The Foundry this week announced that MARI, its industry-standard 3D painting package 3D digital painting tool used in films “Avatar” and “The Avengers,” is coming to the Mac. The developer, along with Oscar-winning animation studio Pixar, showed off MARI for OS X at WWDC this week, just 8 weeks after it began porting the software to the Mac.

The Foundry told AppleInsider of how its team worked with the new Mac Pro, in a room at Apple headquarters known as the “Evil Lab.” During the tests, the Mac Pro was concealed in a giant steel cabinet.  “All we could see was the monitor, and the Mac Pro was encased in a giant metal filing cabinet on wheels,” said Jack Greasley of The Foundry.

“We were essentially doing a blind tasting of the machine,” said Jack Greasley, MARI product manager at The Foundry. “All we could see was the monitor, and the Mac Pro was encased in a giant metal filing cabinet on wheels. Experiencing the machine in this way was actually really cool, because I can tell you that the speed and power of this machine really stands up.

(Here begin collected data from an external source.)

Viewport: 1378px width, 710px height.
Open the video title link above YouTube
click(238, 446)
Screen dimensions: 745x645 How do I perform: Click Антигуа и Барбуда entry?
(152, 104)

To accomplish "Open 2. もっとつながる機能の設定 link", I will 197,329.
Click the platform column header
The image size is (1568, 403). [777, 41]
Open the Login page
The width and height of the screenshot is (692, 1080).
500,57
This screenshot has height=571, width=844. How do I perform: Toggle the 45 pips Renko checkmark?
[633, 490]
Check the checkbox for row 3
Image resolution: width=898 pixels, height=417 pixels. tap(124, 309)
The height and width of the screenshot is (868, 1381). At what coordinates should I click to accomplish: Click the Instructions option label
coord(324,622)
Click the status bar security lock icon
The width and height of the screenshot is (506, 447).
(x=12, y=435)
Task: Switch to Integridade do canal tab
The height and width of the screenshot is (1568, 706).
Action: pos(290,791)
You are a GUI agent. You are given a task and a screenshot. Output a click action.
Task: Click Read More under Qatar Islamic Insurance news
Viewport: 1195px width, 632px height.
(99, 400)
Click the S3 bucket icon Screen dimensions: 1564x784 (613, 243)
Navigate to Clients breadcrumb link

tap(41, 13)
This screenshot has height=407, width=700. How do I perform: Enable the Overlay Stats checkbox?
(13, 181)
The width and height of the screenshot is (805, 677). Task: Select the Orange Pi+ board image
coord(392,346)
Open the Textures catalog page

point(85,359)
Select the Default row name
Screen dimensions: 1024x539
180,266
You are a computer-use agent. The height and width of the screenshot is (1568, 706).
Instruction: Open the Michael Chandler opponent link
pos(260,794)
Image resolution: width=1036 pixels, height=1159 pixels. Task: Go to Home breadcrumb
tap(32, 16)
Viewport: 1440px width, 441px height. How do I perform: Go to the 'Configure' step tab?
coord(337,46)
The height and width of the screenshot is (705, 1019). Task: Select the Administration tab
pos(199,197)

Mari running on this machine out of the box is the fastest I have ever seen it run.”

To view a more in-depth look at The Foundry’s experiences with the Mac Pro, and how they ported MARI to the Mac and were able to get a working version of it running on the Mac in the space of a single week, visit AppleInsider.

A video of the WWDC demo of MARI is available on the Apple Developer website. Access to the video is freely available from Apple, and requires a free or paid developer account.